Nel Vangelo di oggi c'è un altro particolare che è di grande insegnamento. Tommaso, uno dei Dodici, «non era con loro quando venne Gesù» (Gv 20,24). Egli non volle credere alla testimonianza degli altri Apostoli riguardo alla Risurrezione del Signore, e disse: «Se non vedo nelle sue mani il segno dei chiodi e non metto il mio dito nel segno dei chiodi e non metto la mia mano nel suo fianco, io non credo» (Gv 20,25). Otto giorni dopo, Gesù apparve di nuovo, e c'era anche Tommaso. Gesù entrò a porte chiuse e disse a Tommaso: «Metti qui il tuo dito e guarda le mie mani; tendi la tua mano e mettila nel mio fianco; e non essere incredulo ma credente!» (Gv 20,27). A quella vista, Tommaso fece uno stupendo atto di fede: vide l'umanità gloriosa di Cristo Risorto e credette nella sua divinità, esclamando: «Mio Signore e mio Dio!» (Gv 20,28).

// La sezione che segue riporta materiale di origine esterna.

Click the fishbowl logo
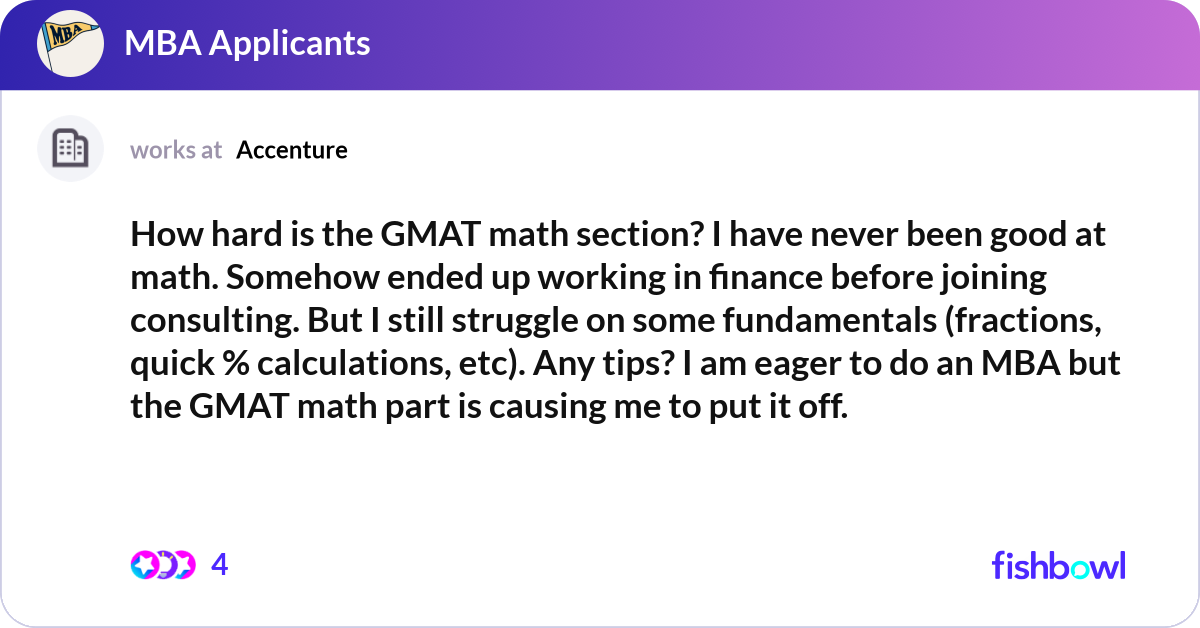Viewport: 1200px width, 628px height. [x=1058, y=565]
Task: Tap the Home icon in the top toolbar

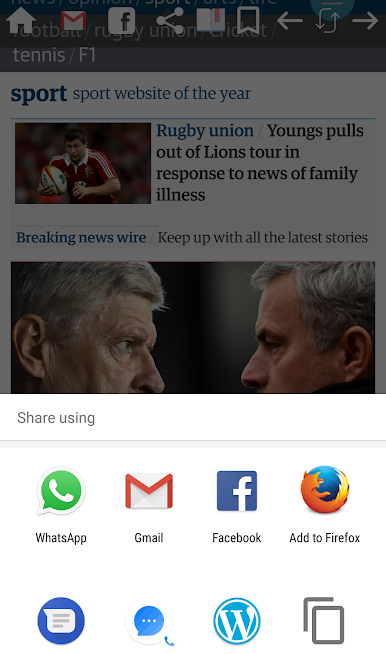Action: (x=21, y=20)
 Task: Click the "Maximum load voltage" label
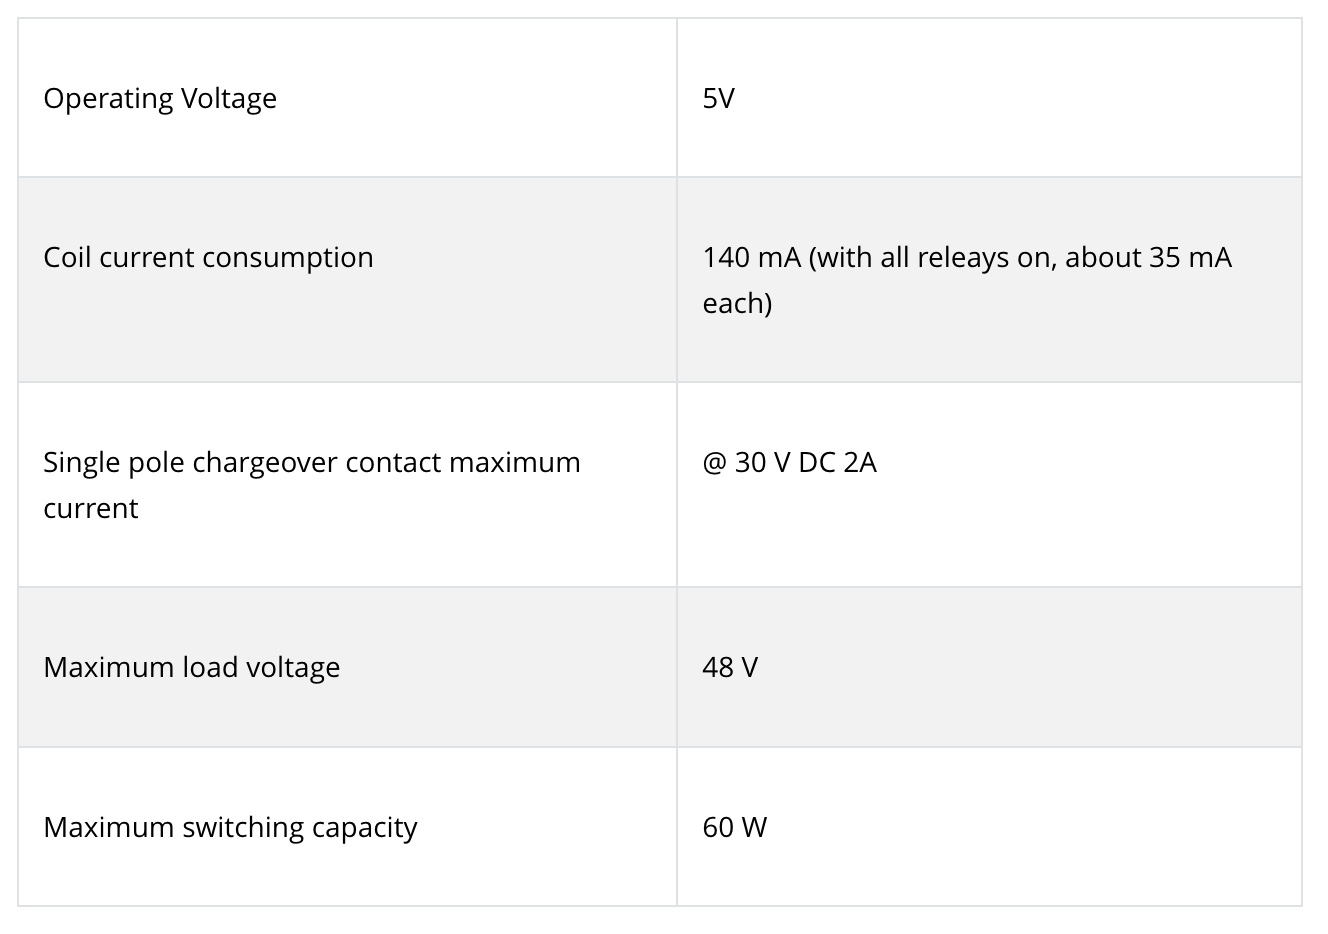click(191, 667)
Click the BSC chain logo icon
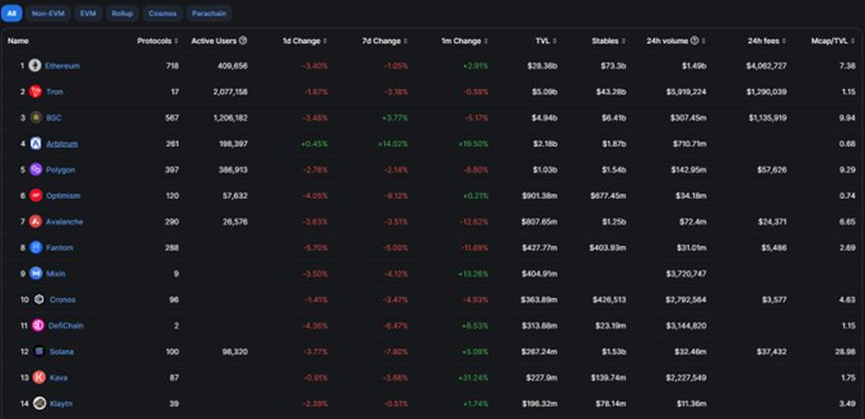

Un atto di fede simile lo facciamo anche noi ogni volta che partecipiamo all'Eucaristia. Ogni volta che vediamo l'Ostia consacrata, noi non vediamo l'umanità di Gesù e neppure la sua divinità, eppure noi riconosciamo in quell'Ostia Gesù, vero Dio e vero uomo. Quando, durante la Messa, il sacerdote eleva l'Ostia Santa, e quando preghiamo davanti al Tabernacolo, è una cosa molto bella ripetere l'atto di fede di Tommaso: «Mio Signore e mio Dio». Ripetiamolo spesso e crediamo senza esitare che quello che vediamo non è pane e vino, ma è Gesù vivo e vero.
A san Tommaso Apostolo ravveduto, Gesù poi disse: «Perché mi hai veduto, tu hai creduto; beati quelli che non hanno visto e hanno creduto» (Gv 20,29). Tommaso vide l'umanità di Gesù e credette alla sua divinità; noi non vediamo nulla e, perciò, siamo beati, come ha affermato il Signore.

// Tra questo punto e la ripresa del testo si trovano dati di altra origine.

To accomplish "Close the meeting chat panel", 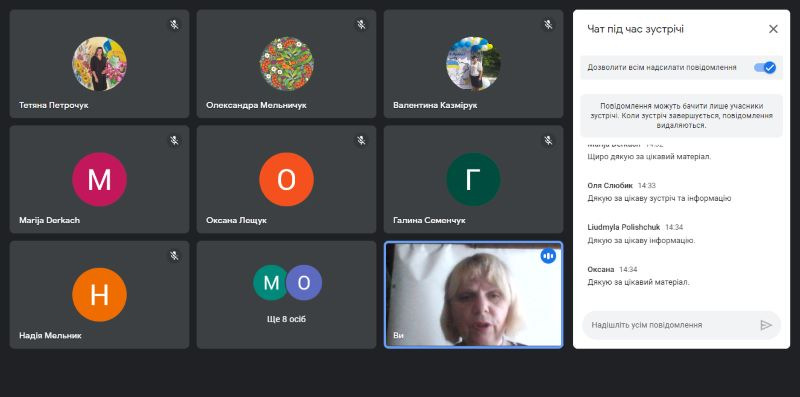I will [773, 29].
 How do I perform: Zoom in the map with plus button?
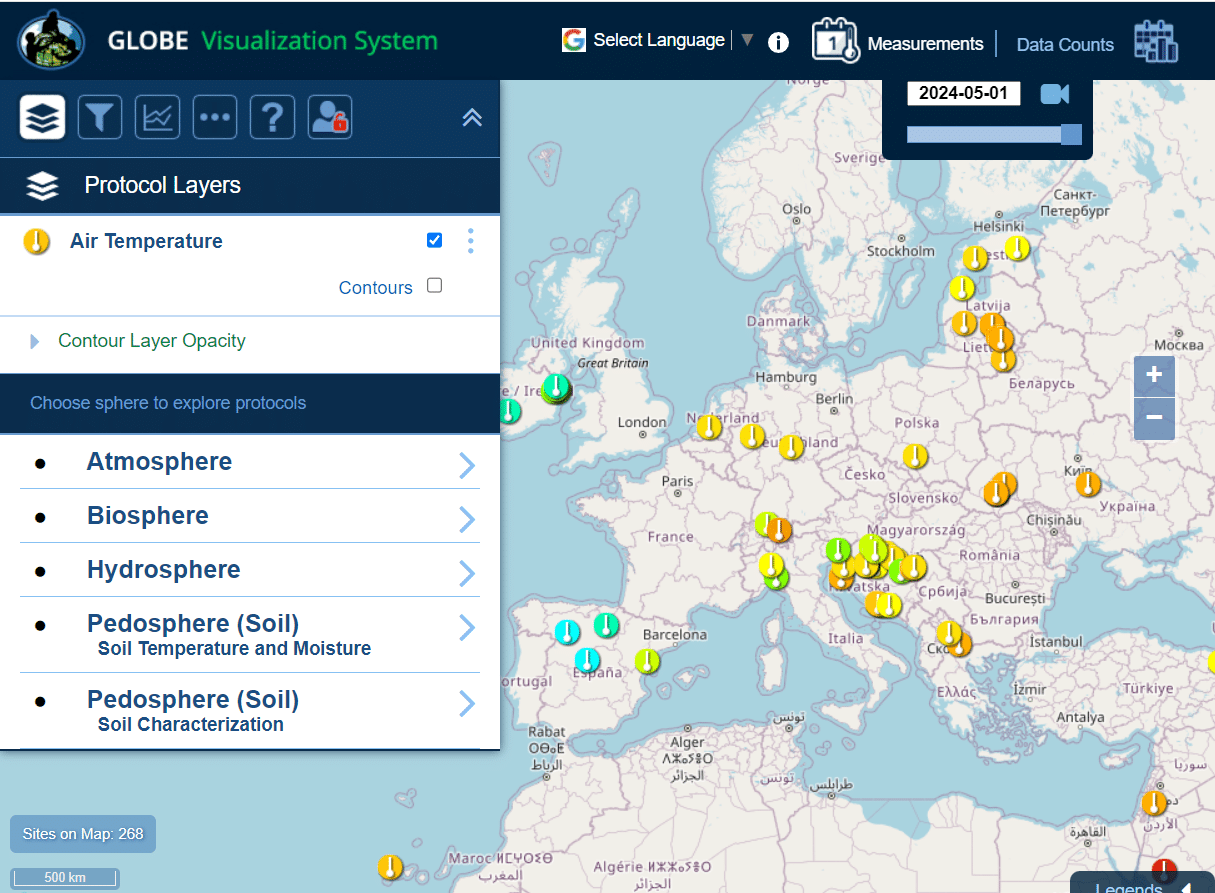click(1154, 375)
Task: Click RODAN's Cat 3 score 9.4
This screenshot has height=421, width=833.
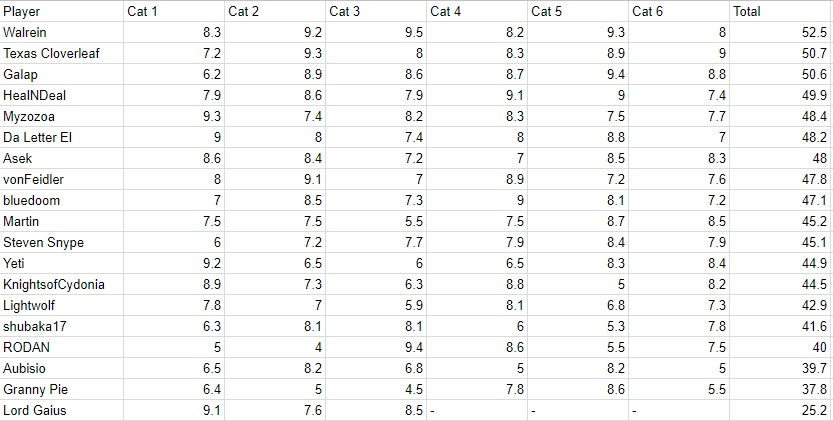Action: (x=376, y=348)
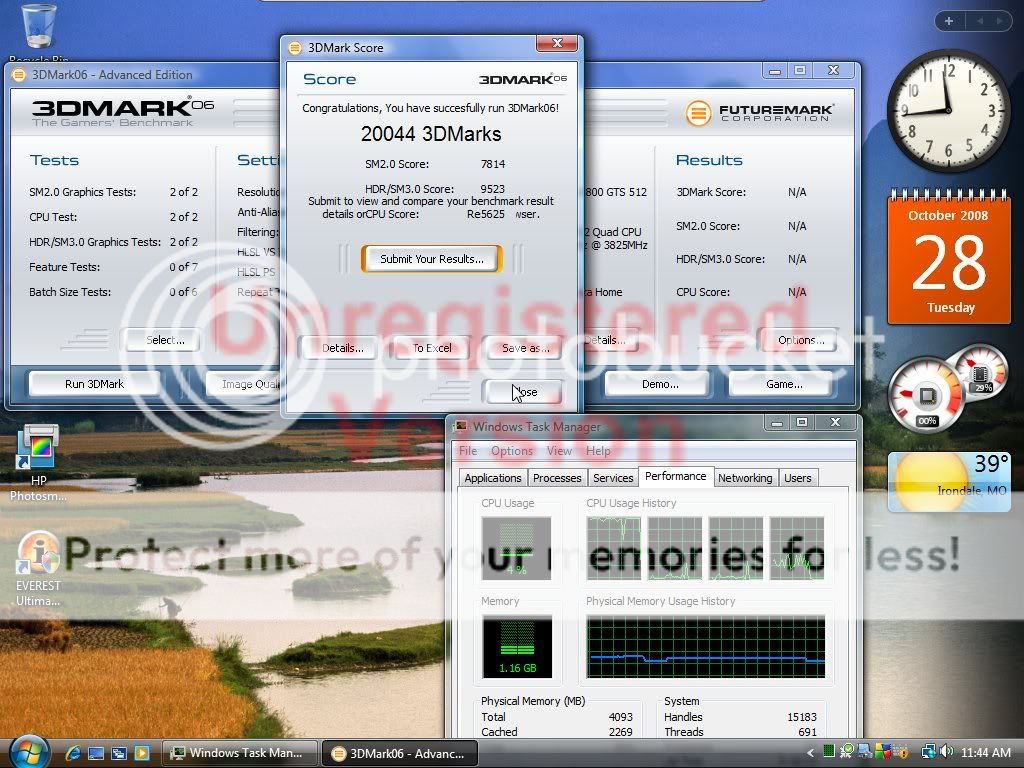Click the Windows Start orb
The height and width of the screenshot is (768, 1024).
27,752
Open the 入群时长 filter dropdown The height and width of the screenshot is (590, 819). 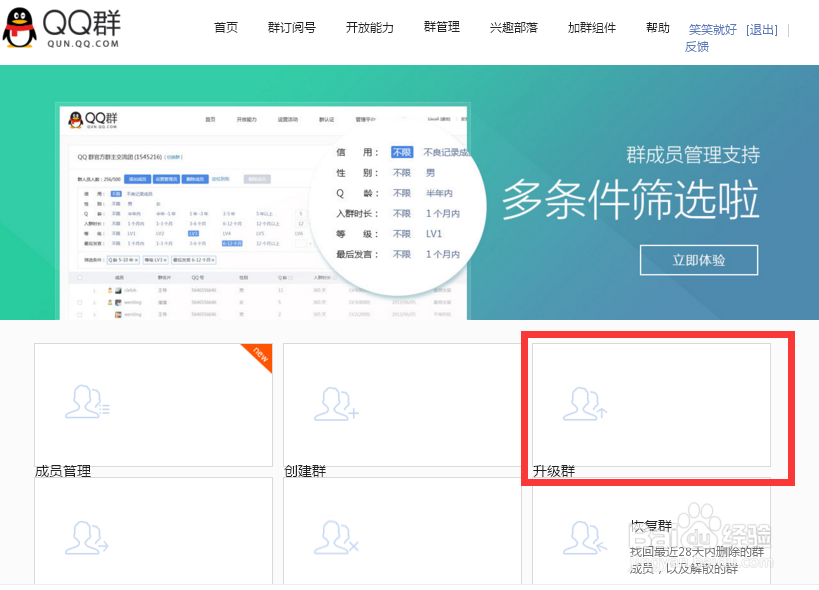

Volendo ora sintetizzare il contenuto del Vangelo di oggi, possiamo adoperare due parole: Confessione e Comunione. Esse costituiscono la "fonte della vita" di cui parlava Gesù a santa Faustina. Accostiamoci con fiducia a questa fonte per attingervi la vita in abbondanza. La Madonna, Madre dell'Eucaristia, ci ispiri sempre una grande fiducia nell'infinita Misericordia di Dio.